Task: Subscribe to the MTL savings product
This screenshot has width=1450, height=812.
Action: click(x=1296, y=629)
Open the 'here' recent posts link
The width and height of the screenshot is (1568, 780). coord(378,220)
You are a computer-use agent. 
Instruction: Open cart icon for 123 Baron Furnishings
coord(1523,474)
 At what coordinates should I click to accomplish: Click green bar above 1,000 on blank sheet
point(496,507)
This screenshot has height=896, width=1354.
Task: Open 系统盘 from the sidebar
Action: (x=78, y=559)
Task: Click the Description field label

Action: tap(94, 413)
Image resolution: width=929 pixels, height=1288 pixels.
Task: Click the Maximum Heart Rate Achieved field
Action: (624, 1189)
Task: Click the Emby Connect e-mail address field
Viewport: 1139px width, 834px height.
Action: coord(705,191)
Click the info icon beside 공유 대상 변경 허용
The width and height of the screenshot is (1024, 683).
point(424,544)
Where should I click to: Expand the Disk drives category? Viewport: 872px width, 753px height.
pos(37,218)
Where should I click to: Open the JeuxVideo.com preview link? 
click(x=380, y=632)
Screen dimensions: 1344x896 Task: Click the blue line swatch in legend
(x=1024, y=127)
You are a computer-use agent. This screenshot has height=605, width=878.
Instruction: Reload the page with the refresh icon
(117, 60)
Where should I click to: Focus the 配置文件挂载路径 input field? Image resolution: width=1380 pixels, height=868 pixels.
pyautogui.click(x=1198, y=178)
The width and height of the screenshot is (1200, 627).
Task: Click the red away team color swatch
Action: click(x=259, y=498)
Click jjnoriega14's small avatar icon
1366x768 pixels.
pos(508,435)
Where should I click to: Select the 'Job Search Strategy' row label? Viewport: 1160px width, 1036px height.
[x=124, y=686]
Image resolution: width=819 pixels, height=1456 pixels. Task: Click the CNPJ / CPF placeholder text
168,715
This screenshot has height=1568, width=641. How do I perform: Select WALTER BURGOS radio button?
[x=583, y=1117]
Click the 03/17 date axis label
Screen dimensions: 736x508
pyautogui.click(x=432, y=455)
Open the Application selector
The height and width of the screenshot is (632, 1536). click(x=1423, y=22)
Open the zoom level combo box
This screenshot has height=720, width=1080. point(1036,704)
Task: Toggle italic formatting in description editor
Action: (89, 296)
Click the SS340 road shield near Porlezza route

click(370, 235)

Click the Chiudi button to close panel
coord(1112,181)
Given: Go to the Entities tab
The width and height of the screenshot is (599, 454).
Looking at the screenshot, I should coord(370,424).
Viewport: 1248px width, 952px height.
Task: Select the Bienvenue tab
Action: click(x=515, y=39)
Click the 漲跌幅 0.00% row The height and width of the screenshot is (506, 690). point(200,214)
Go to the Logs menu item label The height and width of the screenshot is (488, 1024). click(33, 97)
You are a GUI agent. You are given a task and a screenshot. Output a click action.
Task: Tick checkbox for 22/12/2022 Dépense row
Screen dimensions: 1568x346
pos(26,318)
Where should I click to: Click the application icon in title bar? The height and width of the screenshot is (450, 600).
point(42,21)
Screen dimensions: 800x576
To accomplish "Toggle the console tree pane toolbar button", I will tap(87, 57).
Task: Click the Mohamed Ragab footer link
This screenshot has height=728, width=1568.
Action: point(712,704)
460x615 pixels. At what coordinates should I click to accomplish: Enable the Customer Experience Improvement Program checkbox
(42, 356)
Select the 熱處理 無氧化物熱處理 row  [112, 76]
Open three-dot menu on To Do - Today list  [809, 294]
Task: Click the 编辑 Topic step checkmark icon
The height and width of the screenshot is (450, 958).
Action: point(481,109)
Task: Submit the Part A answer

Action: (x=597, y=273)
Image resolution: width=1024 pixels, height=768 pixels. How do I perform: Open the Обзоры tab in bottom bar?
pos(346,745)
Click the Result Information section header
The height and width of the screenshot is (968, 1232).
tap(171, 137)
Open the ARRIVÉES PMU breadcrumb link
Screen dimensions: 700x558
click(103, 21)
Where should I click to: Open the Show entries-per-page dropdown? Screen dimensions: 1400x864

______

> _Work task_:
A word-for-word copy of the lines above from the one with "Open the Application selector" through the one with "Given: Go to the Entities tab", inclusive, is the only output wanted.

> _Written solution_:
Open the Application selector
The height and width of the screenshot is (632, 1536). click(x=1423, y=22)
Open the zoom level combo box
This screenshot has height=720, width=1080. point(1036,704)
Task: Toggle italic formatting in description editor
Action: (89, 296)
Click the SS340 road shield near Porlezza route

click(370, 235)

Click the Chiudi button to close panel
coord(1112,181)
Given: Go to the Entities tab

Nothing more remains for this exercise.